Simsiyah gökteki görkemli yıldızlar terk ediyorlar zihnimdeki yerlerini. Bambaşka bir zamana gidiyorum. Geçmişe… Sanki hiç yaşanmamış olan geçmişe… Geçmiş, gelecek kadar uzak bana. Gelecek çok daha uzak. Yıldızlar bile gelecekten yakın, çok daha yakın…
Bir deniz kıyısındayım şimdi. Deniz hırçın. Gökyüzü suratını asmış. Bulutlar ağlamaklı. Ben mutlu. Ardımda sarı bir sonbahar, önümde güzel bir yazın ardından terk edilen kumsal, çılgın bir deniz, şaşkın kuşlar, nereye gideceğini bilmeden dolaşıp duran kum taneleri… Biri çarpıyor gözüme. Gökyüzü kadar gri hırkasına sarınmış, saçları etrafta olup bitene uyum sağlamış. Yanına yürüyorum. Hayır, yürümüyorum uçuyorum adeta. Uçarken de bilmediğim bir güç dudaklarımı iki yandan tutuyor, yukarı kaldırıyor. Ona yaklaşınca yere değiyor ayaklarım. İnce bir ses… Onun sesi mi? Hayır. Bir melek sesi olmalı bu.

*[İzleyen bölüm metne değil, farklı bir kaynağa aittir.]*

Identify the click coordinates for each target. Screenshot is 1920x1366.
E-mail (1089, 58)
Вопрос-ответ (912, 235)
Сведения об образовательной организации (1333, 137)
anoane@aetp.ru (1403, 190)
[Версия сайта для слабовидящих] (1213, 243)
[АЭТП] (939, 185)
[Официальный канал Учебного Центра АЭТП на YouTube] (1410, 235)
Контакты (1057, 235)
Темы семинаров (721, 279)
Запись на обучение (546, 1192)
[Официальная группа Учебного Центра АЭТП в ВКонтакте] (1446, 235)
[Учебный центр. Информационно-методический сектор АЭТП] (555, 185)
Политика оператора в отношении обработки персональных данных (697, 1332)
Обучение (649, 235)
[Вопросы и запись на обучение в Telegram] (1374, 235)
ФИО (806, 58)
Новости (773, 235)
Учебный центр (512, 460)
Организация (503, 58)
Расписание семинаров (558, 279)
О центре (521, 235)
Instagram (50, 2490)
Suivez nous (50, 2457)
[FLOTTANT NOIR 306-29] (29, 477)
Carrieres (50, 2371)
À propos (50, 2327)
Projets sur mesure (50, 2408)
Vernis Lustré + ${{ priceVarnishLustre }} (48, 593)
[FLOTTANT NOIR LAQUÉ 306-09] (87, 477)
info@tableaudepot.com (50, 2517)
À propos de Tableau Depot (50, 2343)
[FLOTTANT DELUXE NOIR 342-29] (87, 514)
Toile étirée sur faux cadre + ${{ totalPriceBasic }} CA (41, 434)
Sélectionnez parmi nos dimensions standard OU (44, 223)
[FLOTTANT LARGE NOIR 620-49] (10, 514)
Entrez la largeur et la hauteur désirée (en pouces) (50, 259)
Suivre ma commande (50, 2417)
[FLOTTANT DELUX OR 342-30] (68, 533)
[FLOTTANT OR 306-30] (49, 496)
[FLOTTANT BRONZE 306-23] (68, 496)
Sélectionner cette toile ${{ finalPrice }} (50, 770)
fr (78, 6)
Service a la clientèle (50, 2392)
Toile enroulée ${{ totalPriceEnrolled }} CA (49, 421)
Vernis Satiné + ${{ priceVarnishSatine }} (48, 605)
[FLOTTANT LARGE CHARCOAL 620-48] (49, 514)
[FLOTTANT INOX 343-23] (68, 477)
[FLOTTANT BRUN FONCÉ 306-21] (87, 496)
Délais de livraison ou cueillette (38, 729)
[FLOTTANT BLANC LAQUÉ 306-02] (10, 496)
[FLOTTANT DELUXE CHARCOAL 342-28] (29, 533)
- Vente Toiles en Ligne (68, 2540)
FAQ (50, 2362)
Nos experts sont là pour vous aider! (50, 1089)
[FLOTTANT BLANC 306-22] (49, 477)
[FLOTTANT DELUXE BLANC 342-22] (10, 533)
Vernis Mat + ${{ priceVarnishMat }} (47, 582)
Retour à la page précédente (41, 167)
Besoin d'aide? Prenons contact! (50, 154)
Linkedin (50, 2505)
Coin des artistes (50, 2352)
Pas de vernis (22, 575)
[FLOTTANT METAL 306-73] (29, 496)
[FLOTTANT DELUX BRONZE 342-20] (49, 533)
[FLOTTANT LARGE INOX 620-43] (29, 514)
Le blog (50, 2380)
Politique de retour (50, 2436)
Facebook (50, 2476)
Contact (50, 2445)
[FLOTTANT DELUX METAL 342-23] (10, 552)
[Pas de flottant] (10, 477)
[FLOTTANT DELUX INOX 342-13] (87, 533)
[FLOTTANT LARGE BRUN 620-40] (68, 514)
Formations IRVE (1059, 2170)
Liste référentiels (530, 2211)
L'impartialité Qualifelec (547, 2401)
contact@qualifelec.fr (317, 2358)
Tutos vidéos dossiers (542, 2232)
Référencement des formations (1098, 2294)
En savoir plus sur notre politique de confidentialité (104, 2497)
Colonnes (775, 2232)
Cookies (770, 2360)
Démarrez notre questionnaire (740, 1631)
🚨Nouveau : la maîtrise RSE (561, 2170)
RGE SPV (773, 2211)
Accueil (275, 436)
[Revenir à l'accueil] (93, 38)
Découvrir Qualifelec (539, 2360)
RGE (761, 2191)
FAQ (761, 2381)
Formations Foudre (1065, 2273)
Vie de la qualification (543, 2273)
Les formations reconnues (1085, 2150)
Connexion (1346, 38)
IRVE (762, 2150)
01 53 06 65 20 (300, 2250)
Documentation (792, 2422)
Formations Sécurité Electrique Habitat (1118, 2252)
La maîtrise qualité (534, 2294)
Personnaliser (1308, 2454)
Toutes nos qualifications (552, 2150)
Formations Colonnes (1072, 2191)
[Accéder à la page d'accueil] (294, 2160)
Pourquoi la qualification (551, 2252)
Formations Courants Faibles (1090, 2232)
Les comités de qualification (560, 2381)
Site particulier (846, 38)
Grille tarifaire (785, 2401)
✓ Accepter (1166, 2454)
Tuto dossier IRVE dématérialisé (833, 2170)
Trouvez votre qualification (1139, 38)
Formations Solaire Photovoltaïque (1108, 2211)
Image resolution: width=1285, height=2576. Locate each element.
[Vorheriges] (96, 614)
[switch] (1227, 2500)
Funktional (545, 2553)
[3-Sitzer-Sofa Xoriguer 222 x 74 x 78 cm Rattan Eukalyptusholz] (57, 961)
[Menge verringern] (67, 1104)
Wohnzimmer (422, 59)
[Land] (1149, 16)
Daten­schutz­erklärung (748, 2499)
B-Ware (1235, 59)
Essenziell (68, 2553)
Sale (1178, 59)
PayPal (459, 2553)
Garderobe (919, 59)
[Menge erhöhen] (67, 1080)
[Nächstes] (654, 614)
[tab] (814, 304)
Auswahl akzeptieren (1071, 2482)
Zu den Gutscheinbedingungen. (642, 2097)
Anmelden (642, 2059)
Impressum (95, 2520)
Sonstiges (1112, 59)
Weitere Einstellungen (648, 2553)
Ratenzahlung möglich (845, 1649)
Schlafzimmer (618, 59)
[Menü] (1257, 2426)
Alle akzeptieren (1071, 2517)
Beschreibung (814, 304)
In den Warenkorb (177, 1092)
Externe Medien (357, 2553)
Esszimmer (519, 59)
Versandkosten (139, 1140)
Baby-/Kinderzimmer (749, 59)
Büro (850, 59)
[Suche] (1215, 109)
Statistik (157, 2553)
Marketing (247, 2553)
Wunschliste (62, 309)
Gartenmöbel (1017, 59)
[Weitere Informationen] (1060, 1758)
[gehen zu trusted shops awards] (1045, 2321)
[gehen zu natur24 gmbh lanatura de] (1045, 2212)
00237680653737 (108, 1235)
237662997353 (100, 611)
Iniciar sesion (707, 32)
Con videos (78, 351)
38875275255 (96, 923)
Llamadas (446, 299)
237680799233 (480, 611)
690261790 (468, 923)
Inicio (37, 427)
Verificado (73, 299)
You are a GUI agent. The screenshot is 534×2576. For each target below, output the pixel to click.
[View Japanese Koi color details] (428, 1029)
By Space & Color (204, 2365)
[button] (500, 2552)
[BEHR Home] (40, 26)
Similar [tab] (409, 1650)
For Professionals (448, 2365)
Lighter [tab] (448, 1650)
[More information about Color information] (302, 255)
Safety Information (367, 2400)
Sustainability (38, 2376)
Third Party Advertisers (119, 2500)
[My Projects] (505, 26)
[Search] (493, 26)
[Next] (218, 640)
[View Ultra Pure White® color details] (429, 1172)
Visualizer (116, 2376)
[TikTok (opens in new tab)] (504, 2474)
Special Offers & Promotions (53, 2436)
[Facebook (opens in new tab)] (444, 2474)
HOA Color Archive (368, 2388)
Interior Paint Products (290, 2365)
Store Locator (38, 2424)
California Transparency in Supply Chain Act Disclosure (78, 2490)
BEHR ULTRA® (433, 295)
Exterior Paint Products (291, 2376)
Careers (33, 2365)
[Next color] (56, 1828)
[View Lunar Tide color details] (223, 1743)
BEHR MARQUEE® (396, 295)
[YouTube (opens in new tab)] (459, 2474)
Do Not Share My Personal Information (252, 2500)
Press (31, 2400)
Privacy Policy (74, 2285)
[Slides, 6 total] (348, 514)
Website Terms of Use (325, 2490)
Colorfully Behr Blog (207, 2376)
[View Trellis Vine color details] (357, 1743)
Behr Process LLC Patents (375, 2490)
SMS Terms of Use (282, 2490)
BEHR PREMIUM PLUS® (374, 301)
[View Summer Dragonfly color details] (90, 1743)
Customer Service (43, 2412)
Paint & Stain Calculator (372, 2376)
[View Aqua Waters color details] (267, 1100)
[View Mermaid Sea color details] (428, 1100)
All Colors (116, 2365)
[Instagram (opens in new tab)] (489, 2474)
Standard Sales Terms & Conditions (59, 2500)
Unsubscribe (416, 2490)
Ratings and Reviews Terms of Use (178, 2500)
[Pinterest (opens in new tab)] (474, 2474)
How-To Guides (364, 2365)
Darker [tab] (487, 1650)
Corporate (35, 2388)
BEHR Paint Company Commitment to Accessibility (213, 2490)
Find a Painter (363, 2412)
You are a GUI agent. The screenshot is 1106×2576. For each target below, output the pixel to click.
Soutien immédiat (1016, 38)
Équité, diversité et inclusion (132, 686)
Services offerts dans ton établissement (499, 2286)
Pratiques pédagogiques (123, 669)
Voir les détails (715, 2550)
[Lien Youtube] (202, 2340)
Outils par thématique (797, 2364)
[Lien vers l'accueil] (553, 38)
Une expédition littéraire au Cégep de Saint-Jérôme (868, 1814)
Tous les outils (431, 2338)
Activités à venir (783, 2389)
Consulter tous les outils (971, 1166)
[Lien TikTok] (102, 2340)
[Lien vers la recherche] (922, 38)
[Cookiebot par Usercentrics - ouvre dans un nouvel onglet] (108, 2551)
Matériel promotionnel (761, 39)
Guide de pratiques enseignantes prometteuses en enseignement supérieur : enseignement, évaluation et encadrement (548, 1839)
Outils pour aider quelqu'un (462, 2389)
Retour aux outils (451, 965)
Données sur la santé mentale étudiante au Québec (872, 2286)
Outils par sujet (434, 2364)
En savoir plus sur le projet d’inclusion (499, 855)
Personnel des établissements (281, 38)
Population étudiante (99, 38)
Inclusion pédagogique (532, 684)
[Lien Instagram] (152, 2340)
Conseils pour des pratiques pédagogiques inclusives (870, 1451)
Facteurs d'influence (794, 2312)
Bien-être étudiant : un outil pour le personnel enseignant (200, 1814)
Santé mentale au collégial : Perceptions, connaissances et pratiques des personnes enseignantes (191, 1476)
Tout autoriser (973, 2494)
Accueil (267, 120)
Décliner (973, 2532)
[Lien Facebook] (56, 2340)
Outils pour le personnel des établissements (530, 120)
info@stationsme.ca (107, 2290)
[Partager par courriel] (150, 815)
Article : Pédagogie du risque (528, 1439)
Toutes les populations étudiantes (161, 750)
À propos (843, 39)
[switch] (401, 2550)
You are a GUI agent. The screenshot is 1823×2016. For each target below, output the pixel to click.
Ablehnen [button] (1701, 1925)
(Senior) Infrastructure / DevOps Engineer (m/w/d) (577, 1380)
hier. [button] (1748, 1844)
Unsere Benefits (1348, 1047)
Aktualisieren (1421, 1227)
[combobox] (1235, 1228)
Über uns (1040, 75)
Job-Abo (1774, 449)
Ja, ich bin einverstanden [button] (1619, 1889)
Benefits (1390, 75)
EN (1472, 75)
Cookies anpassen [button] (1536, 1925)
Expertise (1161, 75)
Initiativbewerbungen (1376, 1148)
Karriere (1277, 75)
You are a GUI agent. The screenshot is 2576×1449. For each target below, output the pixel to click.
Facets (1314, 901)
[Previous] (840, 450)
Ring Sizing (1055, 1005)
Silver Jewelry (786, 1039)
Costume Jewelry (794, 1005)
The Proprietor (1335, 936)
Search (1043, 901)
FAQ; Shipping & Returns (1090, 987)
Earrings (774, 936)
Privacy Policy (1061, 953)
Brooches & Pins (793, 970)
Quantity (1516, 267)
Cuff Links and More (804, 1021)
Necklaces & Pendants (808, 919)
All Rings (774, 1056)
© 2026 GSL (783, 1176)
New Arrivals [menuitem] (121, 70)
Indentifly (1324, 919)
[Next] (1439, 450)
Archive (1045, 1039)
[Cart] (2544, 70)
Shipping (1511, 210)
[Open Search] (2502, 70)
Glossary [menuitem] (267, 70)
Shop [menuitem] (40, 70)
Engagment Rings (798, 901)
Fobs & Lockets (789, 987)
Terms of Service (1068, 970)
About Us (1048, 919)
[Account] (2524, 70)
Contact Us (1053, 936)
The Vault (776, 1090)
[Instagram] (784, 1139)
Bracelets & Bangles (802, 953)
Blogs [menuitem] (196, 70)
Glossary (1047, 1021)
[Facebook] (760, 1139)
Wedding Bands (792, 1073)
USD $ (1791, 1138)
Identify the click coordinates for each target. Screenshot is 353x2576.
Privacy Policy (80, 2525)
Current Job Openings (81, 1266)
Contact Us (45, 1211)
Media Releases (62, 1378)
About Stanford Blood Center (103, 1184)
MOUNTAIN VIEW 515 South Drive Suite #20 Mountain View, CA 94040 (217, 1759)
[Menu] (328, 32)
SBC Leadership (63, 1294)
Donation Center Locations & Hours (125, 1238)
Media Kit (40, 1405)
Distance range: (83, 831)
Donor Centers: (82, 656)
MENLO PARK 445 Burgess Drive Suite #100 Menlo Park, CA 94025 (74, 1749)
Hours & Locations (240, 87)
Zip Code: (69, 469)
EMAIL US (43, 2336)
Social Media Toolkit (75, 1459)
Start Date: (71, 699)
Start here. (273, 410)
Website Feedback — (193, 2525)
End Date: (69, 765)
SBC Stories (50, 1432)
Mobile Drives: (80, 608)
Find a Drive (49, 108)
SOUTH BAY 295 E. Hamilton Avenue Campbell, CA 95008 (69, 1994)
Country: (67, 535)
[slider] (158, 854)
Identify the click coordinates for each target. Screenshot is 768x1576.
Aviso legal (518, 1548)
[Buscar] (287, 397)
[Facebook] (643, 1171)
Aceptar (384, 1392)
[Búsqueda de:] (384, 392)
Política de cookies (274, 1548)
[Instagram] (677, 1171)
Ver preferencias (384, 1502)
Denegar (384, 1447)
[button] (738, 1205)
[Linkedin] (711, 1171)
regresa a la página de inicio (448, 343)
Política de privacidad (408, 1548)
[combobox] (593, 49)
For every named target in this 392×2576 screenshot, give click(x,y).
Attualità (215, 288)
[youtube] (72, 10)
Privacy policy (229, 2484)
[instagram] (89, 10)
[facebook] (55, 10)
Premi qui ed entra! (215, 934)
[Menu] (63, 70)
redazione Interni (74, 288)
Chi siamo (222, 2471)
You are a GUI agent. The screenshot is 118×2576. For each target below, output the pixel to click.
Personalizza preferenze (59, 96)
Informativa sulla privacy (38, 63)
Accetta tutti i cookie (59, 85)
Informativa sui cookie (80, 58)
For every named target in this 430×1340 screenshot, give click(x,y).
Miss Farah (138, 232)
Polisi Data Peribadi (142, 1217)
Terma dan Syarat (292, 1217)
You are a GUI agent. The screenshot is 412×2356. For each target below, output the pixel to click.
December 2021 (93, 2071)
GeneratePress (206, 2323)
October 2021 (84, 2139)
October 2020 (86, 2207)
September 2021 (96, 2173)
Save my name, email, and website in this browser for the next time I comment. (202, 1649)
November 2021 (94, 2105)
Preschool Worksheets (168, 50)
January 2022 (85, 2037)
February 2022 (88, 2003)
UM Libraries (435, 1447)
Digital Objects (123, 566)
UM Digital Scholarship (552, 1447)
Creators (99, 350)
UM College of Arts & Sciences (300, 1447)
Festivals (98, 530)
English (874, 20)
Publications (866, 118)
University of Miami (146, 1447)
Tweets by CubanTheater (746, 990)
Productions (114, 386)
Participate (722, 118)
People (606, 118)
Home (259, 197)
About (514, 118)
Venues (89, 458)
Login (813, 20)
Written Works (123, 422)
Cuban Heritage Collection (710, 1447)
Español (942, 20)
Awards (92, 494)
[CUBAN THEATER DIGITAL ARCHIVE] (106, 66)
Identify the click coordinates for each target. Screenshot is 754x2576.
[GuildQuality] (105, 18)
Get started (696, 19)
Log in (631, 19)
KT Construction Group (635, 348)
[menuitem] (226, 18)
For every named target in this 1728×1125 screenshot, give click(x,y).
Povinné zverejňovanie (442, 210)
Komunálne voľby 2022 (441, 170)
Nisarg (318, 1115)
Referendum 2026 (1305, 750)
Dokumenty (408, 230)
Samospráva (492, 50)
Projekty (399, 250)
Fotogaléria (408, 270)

Bir melek sesi kadar ince, bir melek sesi kadar kalın. Bir melek kadar güzel… Hayır, melekten daha güzel… Kalakalıyorum. Gülümsemem donuyor, sert bir rüzgar çarpıyor yüzüme. Rüzgar çekildiğinde gülümsememi de çalıyor benden. Önümdeki melek ağlıyor. Omuzları eşlik ediyor ağlamasına. Yüzüne bakıyorum. Her damlada anılar, her damlada sevinçler, her damlada acılar…

And so it’s
Just like you said it should be
We’ll both forget the breeze
Most of the time


Müzik sesi geçmişe uzanan yolculuğumu bıçak gibi kesiyor. Şu an o melek ne yapıyor, bilinmez. Ama gülümsememi çalan rüzgar yüzünden, o günden beri gülemiyorum. O günden beri sadece yosun kokusuyla karışık melek kokusu burnumda. O günden beri dalga sesiyle karışık meleksi hıçkırıklar kulağımda. O günden beri o aklımda.

And so it’s
The shorter story
No love, no glory
No hero in her sky


Deniz kıyısına dönüyorum. Deniz hala hırçın. Gökyüzü hala asık suratlı. Kum taneleri hala nereye gideceğini bilmiyor. Bulutlar hala ağlamaklı. Ben ise mutsuz. Bana dönüyor yavaşça.
“Sana söyleyeceklerimi çok iyi dinle. Lütfen, sözümü kesme. Eğer kesersen, her şeyi daha da zorlaştıracaksın, emin ol. Bunu söylemek benim için zor, inan, çok zor. Buraya gelmeni istedim çünkü… Çünkü… Seninle burada karşılaşmıştık. Birkaç ay önce. Güneş tanıktı o ana. Tek şahidimiz güneşti. Kısa bir hikaye oldu bizimkisi. Ne yazık ki! Seninle bugün buluşmak istedim çünkü… Çünkü… Bugün güneş yok. Kısacık hikayemize şahit oldu, ama ayrılığımıza şahit olsun istemedim. Bizi böyle görürse, bir daha bakamam ona. Çıkamam karşısına. Biliyorum çocukça, ama yapamam işte. Bak, ikimiz de unutacağız. Emin ol. Tatlı bir anı olarak kalacak her şey. Kısacık ama hoş bir anı. Her şeyi unutacağız. Gözyaşlarımızı, bu küçük sahil kasabasını, hatta şu esen meltemi… Belki, belki bugünü bile. Karşılaşmayacağız bir daha. Gidiyorum çünkü. Gidiyorum, uzaklara. Bir okyanus girecek aramıza. Kocaman bir okyanus… Belki ömür boyu hiç görüşemeyeceğiz. Unutacağız isimlerimizi, simalarımızı, yaşadıklarımızı. Ama, ama emin ol. Hayat iyi gidecek. İkimiz için de…”
Yanaklarımdan süzülen yaşlar boşluğa düşüyor. Rüzgar her bir damlada alıyor anılarımızı, her bir damlada alıyor sevinçlerimizi, her bir damlada hatırlatıyor acılarımızı…
Susuyorum, sadece susuyorum.

And so it’s
The colder water
The blower’s daughter
The pupil in denial


Küçük evimin müzikle dolu küçük odasındayım yine. Evet, hayat iyi gidiyor. Söylediği gibi. Anılara boğulmasam sürekli, daha da iyi olabilir. Belki o zaman gülebilirim tekrar. Belki yıldızlardan da uzaklaşabilirim. Hüzünlü bakışları da unuturum belki. Kim bilir? Belki sevebilirim yeniden. Belki…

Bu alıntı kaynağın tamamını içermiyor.